We are not denying that there are many cases where quasi-identical mental representations and quasi-identical behaviors propagate by causing each other in turns, for instance children counting rhymes, or calligraphic skills. Still, it would be not just a simplification, but also a serious distortion to take such “memish” cases as paradigm examples of the cultural process.

If we are right and there is a continuum of cases without any demarcation among humans between more individual and more cultural information, then “culture” is better viewed as a property that human mental representations and practices exhibit to a varying degree than as a type or a subclass of these representations and practices (or of “information”). To explain culture so understood, the object of study must be the overall flow of information among humans, through its mental and public implementations; the question that must be answered is what causes some of causal chains to extend more than others in time and space and to stabilize better than others the contents they vehiculate. For this, the study of culture must be embedded in a more general epidemiology of representations and practices that attends —as does medical epidemiology—to the complexities of both individual and ecological mechanisms. Boyd and Richerson’s work over the years is, of course, a major contribution to such an epidemiology.

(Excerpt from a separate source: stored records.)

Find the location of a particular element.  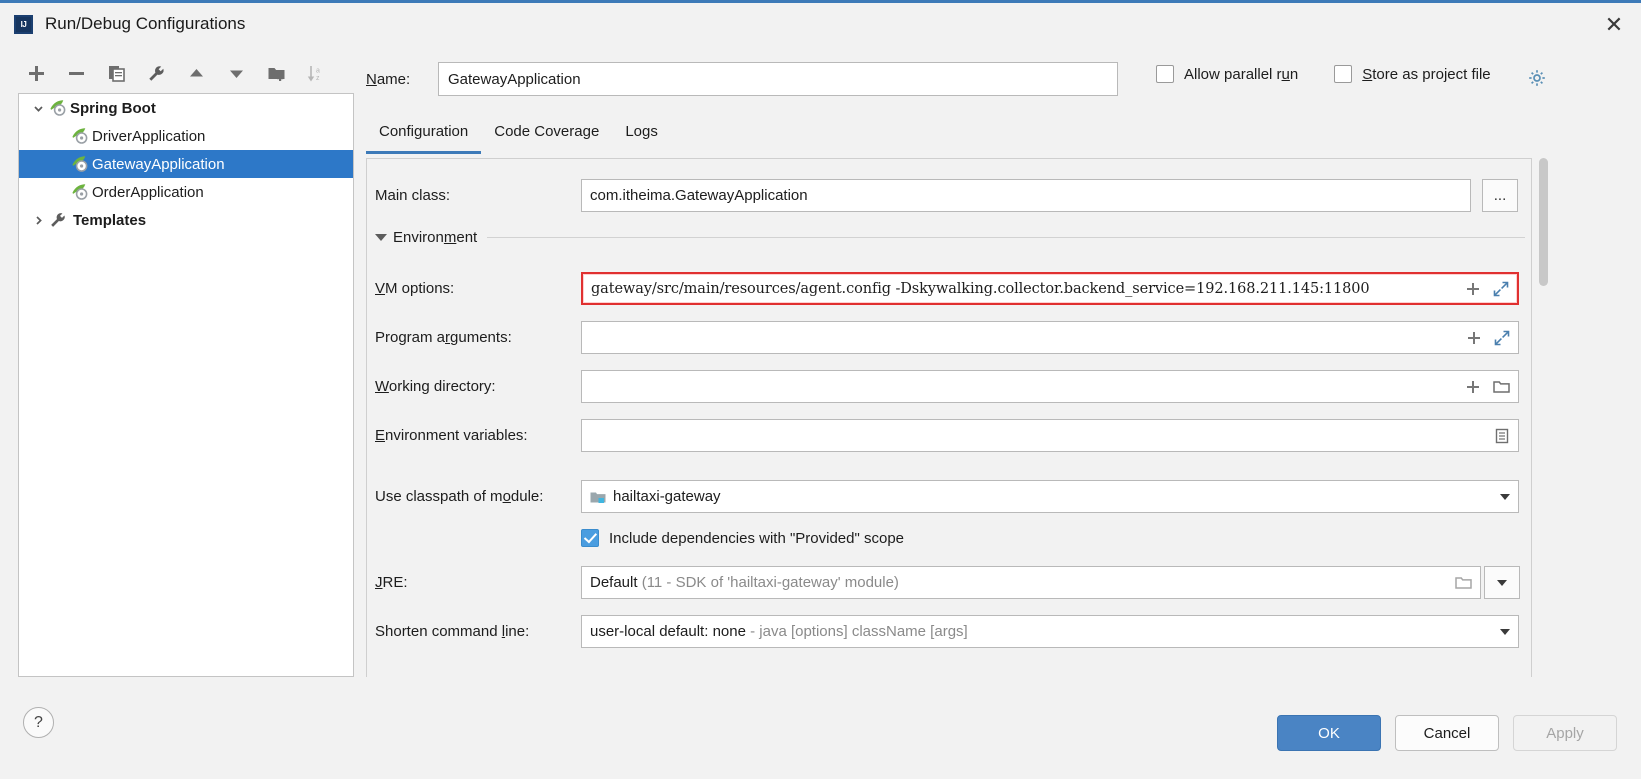

environment-variables-label: Environment variables: is located at coordinates (452, 436). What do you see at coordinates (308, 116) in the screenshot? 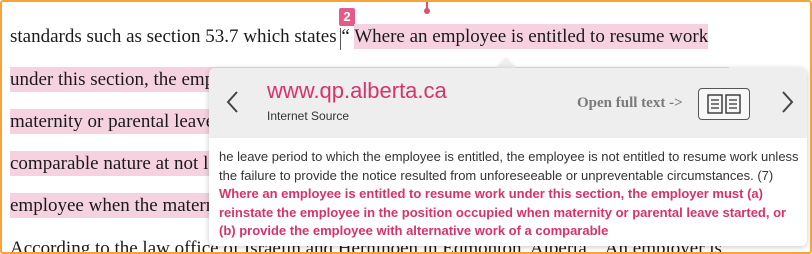
I see `source-type: Internet Source` at bounding box center [308, 116].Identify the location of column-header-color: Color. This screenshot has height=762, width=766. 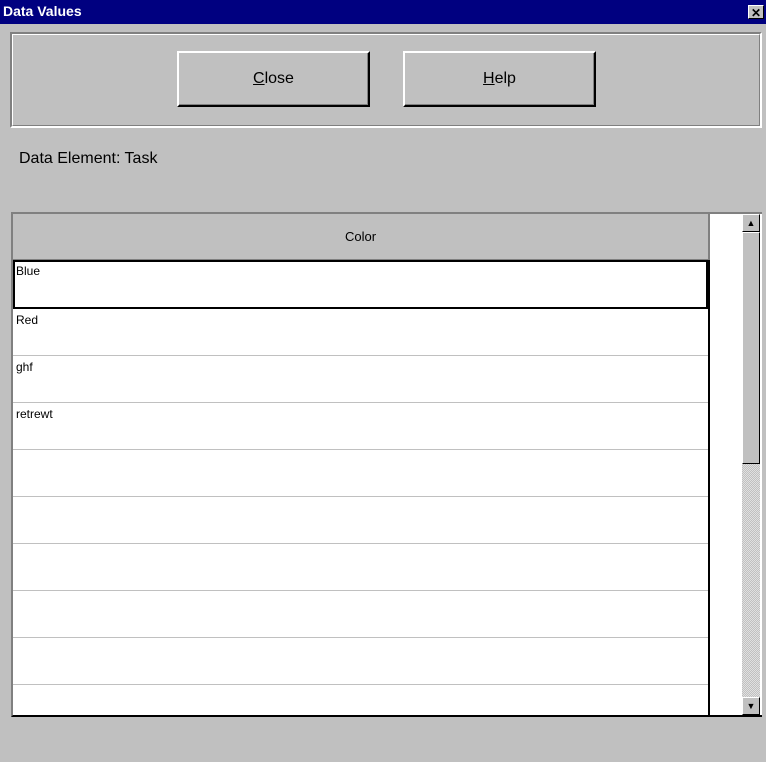
(362, 237).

Claidière, N and Sperber, D. (submitted). The role of attraction in cultural evolution (Reply to J. Henrich and R. Boyd, “On modeling cognition and culture”, Culture and Cognition 2:65-112, 2002).

Dawkins, R. (1976). The selfish gene. New York, Oxford University Press.

Dawkins, R. (1982). The extended phenotype. Oxford: Oxford University Press

Hirschfeld, L. & Gelman, S. eds. (1994). Mapping the Mind: Domain specificity in cognition and culture. New York: Cambridge University Press.

Odling-Smee, F. J., K. N. Laland, et al. (2003). Niche construction : the neglected process in evolution. Princeton, N.J., Princeton University Press.

Richerson, P. J. and R. Boyd (2005). Not by genes alone : how culture transformed human evolution. Chicago ; London, University of Chicago Press.

Sperber, D. (1975). Rethinking Symbolism. Cambridge: Cambridge University Press.

Sperber, D. (1996). Explaining culture : a naturalistic approach. Cambridge, Mass., Blackwell.

Sperber, D. and Claidière, N. (forthcoming) Why modeling cultural evolution is still such a challenge. In Biological Theory (1) 1.

Sperber, D. and Hirschfeld, L. (2004). The cognitive foundations of cultural stability and diversity. Trends in Cognitive Sciences. 8 (1) 40-46.

[1] Richerson and Boyd discuss some of the ideas of Sperber 1996 and underscore points of agreement and disagreement. We believe that much of the disagreement is only apparent and due to a misconstrual of Sperber’s exact view (for which, given his own past miscontruals of Boyd and Richerson’s views, Sperber bears a good part of the responsibility). In Claidière and Sperber (submitted), we discuss a genuine point of disagreement reagarding the role of attraction in cultural evolution.